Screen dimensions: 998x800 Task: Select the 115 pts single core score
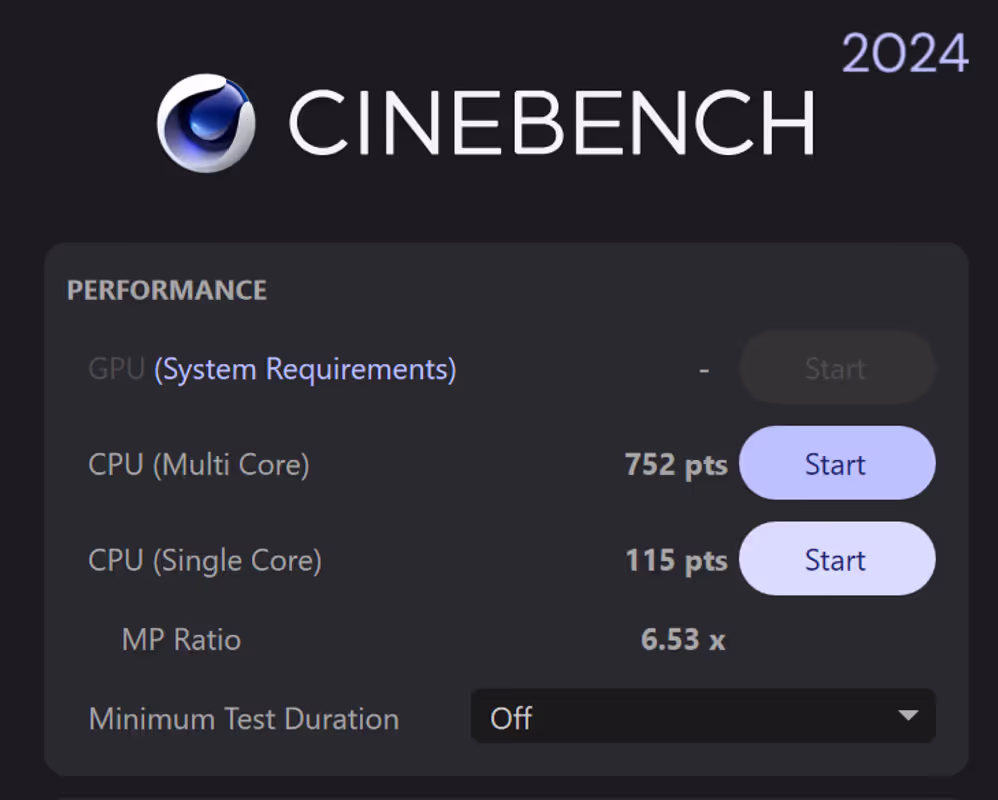coord(676,560)
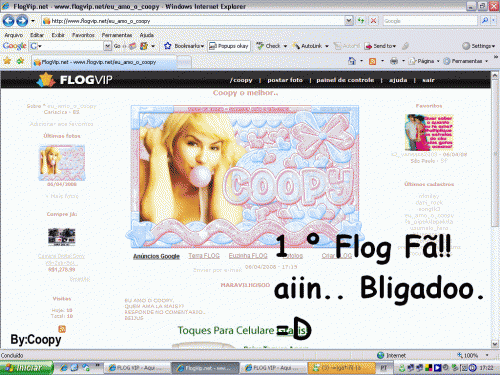Viewport: 500px width, 375px height.
Task: Click the Google search input field
Action: pyautogui.click(x=430, y=21)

> DIRECTIONS FOR THIS TASK
Please copy every line of the records above word for word, leaving out the pictures.

> WRITTEN SOLUTION
Screen dimensions: 998x800 Task: Select the 115 pts single core score
coord(676,560)
Viewport: 500px width, 375px height.
Task: Click the Google search input field
Action: pyautogui.click(x=430, y=21)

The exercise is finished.